Ha salutato da tempo l’Italia, destinazione
Giappone. E ora segue da lontano, in altre faccende affaccendato. Guida la
nazionale del Paese del Sol Levante, peraltro con successo (soprattutto, il
trionfo in Coppa d’Asia). E’ ormai tempo di rimettersi in moto: settembre è il
mese dei match di qualificazione mondiale. Come s’è rimesso in moto il
campionato di serie A.
Alberto Zaccheroni, un passato italiano ad alti livelli,
osserva con attenzione esprime il suo rammarico. L’eco di una serie A poco
appetibile è giunta pure in Giappone.
- Mister Zaccheroni, è stata un’estate da profilo
basso: da quanto tempo non si assisteva a qualcosa del genere?
"Difficile ricordare, certo che di tempo n’è passato
tanto. Purtroppo, è una serie A molto più povera, neppure lontanamente
paragonabile a quella definita “delle sette sorelle”, quando c’erano ben 7
squadre che potevano ambire allo scudetto, tutte attrezzate per solidità
societaria e investimenti sul mercato".
- Adesso, invece, si è costretti a vendere:
impressioni?
"E’ un campionato molto povero, che per certi versi
mette tristezza".
- Ma non è colpa dei club?
"Non dico questo, per carità. Quella calcistica è una
vera a propria industria, anche una delle più fiorenti: se va male il Paese in
generale è normale che vada male anche il calcio".
- La serie A come specchio dell’Italia?
"Non c’è dubbio: l’Italia è in una situazione nera,
normale che il calcio sia precipitato a un punto molto basso".

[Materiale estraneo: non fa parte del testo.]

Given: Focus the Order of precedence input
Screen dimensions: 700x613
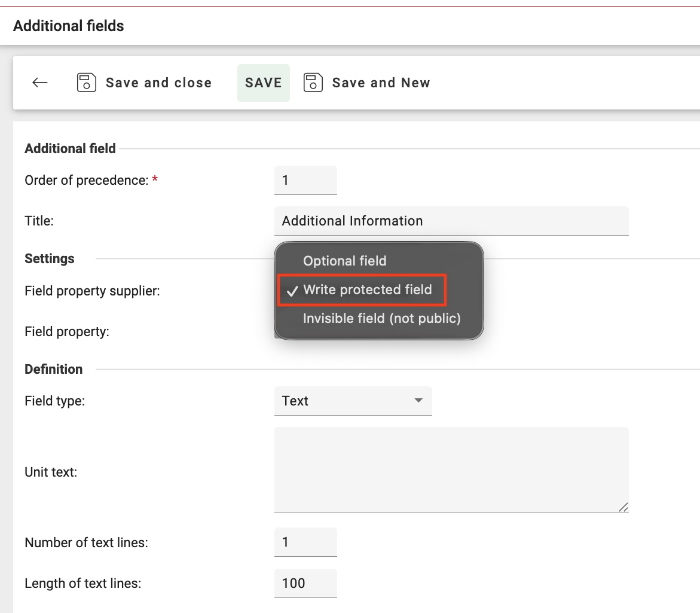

- Il calciomercato al risparmio non è che una
conseguenza?
"Senza alcun dubbio. Come si possono fare spese folli
se l’economia del Paese non tira per nulla? E lo stesso vale per le cessioni
all’estero: impossibile resistere a certe offerte di fronte a una simile
situazione. Sarebbe contro ogni logica".
- Quindi, il Milan ha fatto bene a cedere Ibra e
Thiago Silva?
"Sul piatto c’era una mare di soldi: giusto
accettare".
- La crisi è mondiale: il Giappone come se le passa?
"Da quel che posso vedere c’è molto più ottimismo. Ci
sono settori che tirano meno, ma l’economia è in ripresa".
- Tornando al calcio, la serie A continua a perdere terreno nei confronti degli altri campionati europei?
"Sì, il divario invece di restringersi si sta allargando. Non si può dire che gli altri se la passino benissimo: il mercato della Liga spagnola è stato asfittico, in Inghilterra s’è mosso solo qualche club. Anche loro, insomma, non vivono il loro momento migliore. Ma la nostra competitività a questi livelli s’è abbassata".
- E gli scandali non aiutano?
"Quelli non aiutano mai, neanche nei tempi di vacche grasse. Prendiamo il caso delle scommesse: mi chiedo come sia possibile che scoppi uno scandalo del genere con ritmo ciclico".
- S’è dato una risposta?
"Forse perché, al di là dell’iniziale deplorazione, si finisce per dimenticare gli scandali troppo presto".
- A proposito dei campionato, Juve favorita d’obbligo?
"E’ campione in carica, normale che sia tra le favorite. Bisognerà vedere come assorbirà il problema Conte e come saprà conciliare il duplice impegni di campionato e Champions League".
- E le altre?
"Vedo bene il Napoli, che potrebbe anche diventare la favorita numero uno. Sono molto curioso di vedere come si esprimerà la Roma di Zeman, mentre le milanesi rischiano di restare dietro, anche se a dire il vero l’Inter ha fatto qualcosa di positivo negli ultimi giorni di mercato".
- Pronostico secco?
"No, nessun pronostico. Anche perché prevedo una classifica corta in testa e chance di successo finale anche per una outsider".
- Quindi, non tutto il male viene per nuocere?
"Può essere questo l’aspetto positivo di una stagione al ribasso".